[Problem requirements]: Starting at the first line of the listing below, repeat each line exactly until the line containing "You are a computer-use", which you include. Leave out pictures.

▼

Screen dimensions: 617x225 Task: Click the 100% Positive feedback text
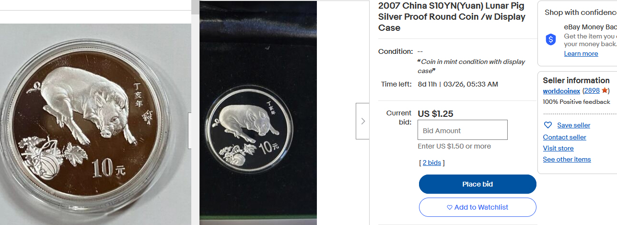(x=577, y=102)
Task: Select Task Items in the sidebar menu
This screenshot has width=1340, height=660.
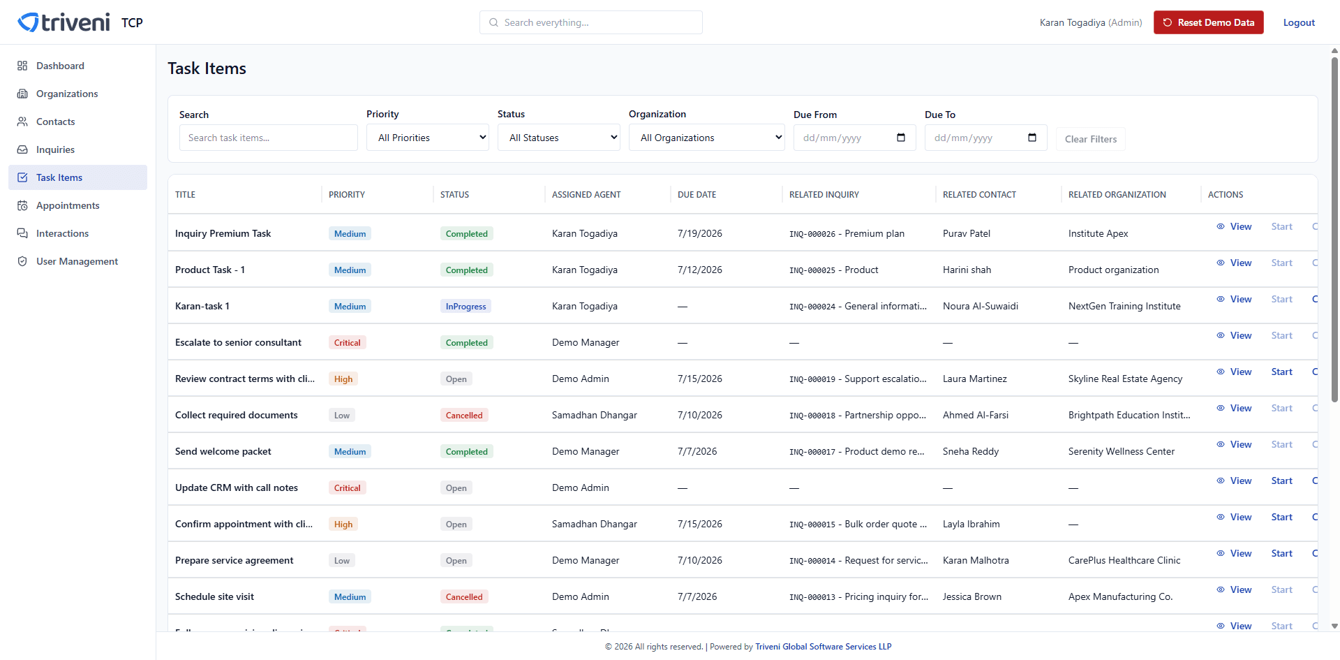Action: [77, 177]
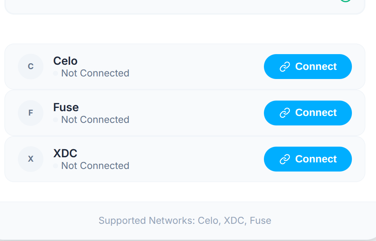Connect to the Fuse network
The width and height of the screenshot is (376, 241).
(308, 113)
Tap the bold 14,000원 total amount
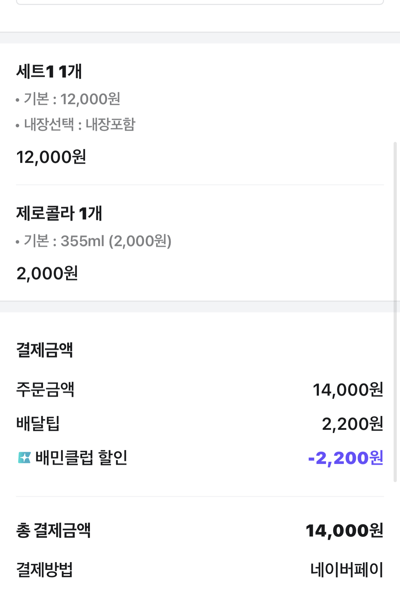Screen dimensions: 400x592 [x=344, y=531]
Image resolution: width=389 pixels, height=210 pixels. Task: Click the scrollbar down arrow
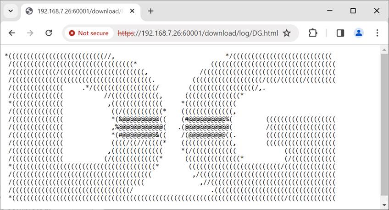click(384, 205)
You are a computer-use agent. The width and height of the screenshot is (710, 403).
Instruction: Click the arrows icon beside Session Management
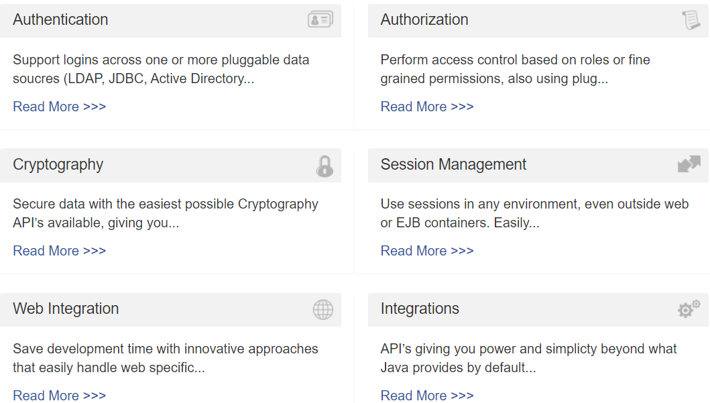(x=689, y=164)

▲

[Exercise response]:
Screen dimensions: 617x225 Task: Click the 100% Positive feedback text
(x=577, y=102)
Task: Select Task Items in the sidebar menu
This screenshot has width=1340, height=660.
Action: [77, 177]
Connect to the Fuse network
The width and height of the screenshot is (376, 241).
(308, 113)
Tap the bold 14,000원 total amount
Screen dimensions: 400x592 [x=344, y=531]
Image resolution: width=389 pixels, height=210 pixels. Task: Click the scrollbar down arrow
click(384, 205)
You are a computer-use agent. The width and height of the screenshot is (710, 403).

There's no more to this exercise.